Depletion of intracellular Ca2+ by caffeine and ryanodine induces apoptosis of Chinese hamster ovary cells transfected with ryanodine receptor

Abstract

Recent studies have suggested a central role for Ca2+ in the signaling pathway of apoptosis and certain anti-apoptotic effects of Bcl-2 family of proteins have been attributed to changes in intracellular Ca2+ homeostasis. Here we report that depletion of Ca2+ from endoplasmic reticulum (ER) leads to apoptosis in Chinese hamster ovary cells.
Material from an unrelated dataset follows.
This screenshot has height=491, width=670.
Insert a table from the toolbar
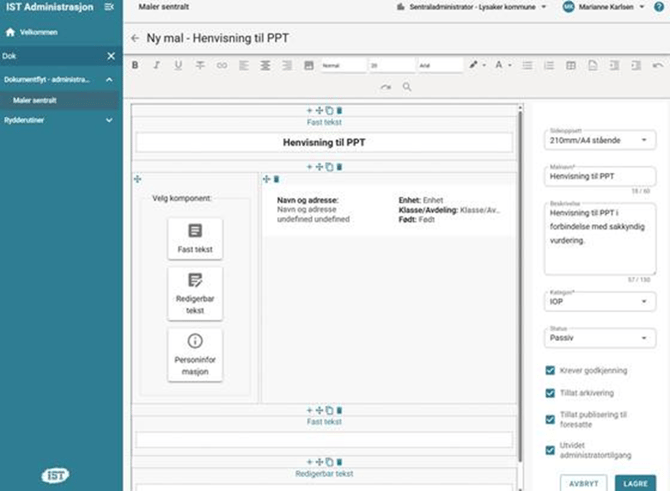tap(571, 65)
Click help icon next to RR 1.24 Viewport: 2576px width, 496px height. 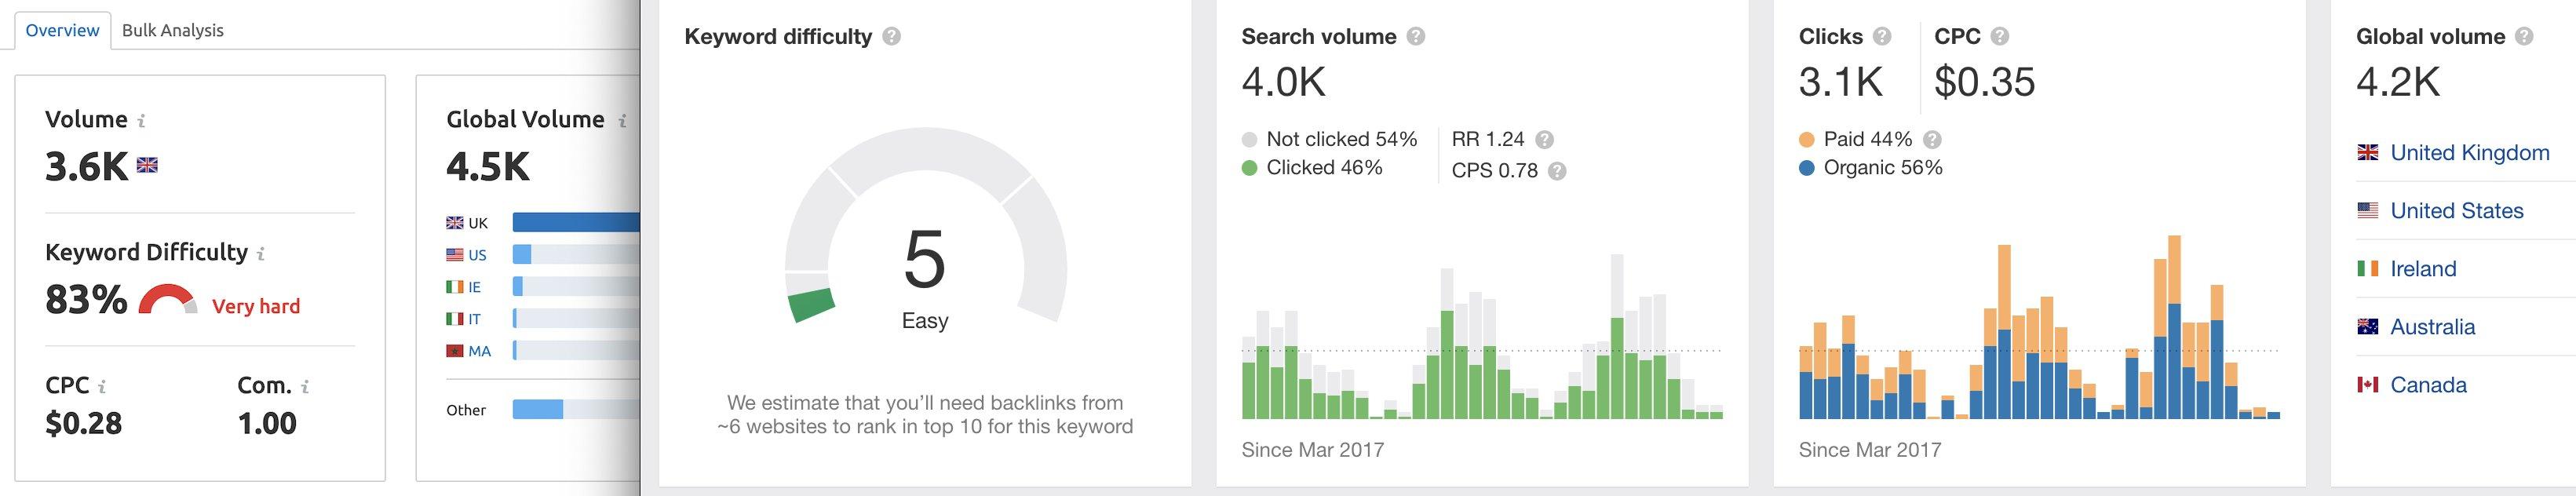(1544, 140)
Stable expression of ryanodine receptor (RyR) in these cells enables rapid and reversible changes of both cytosolic Ca2+ and ER Ca2+ content via activation of the RyR/Ca2+ release channel by caffeine and ryanodine. Sustained depletion of the ER Ca2+ store leads to apoptosis in Chinese hamster ovary cells, whereas co- expression of Bcl-xL and RyR in these cells prevents apoptotic cell death but not necrotic cell death. The anti-apoptotic effect of Bcl-xL does not correlate with changes in either the Ca2+ release process from the ER or the capacitative Ca2+ entry through the plasma membrane. The data suggest that Bcl-xL likely prevents apoptosis of cells at a stage downstream of ER Ca2+ release and capacitative Ca2+ entry.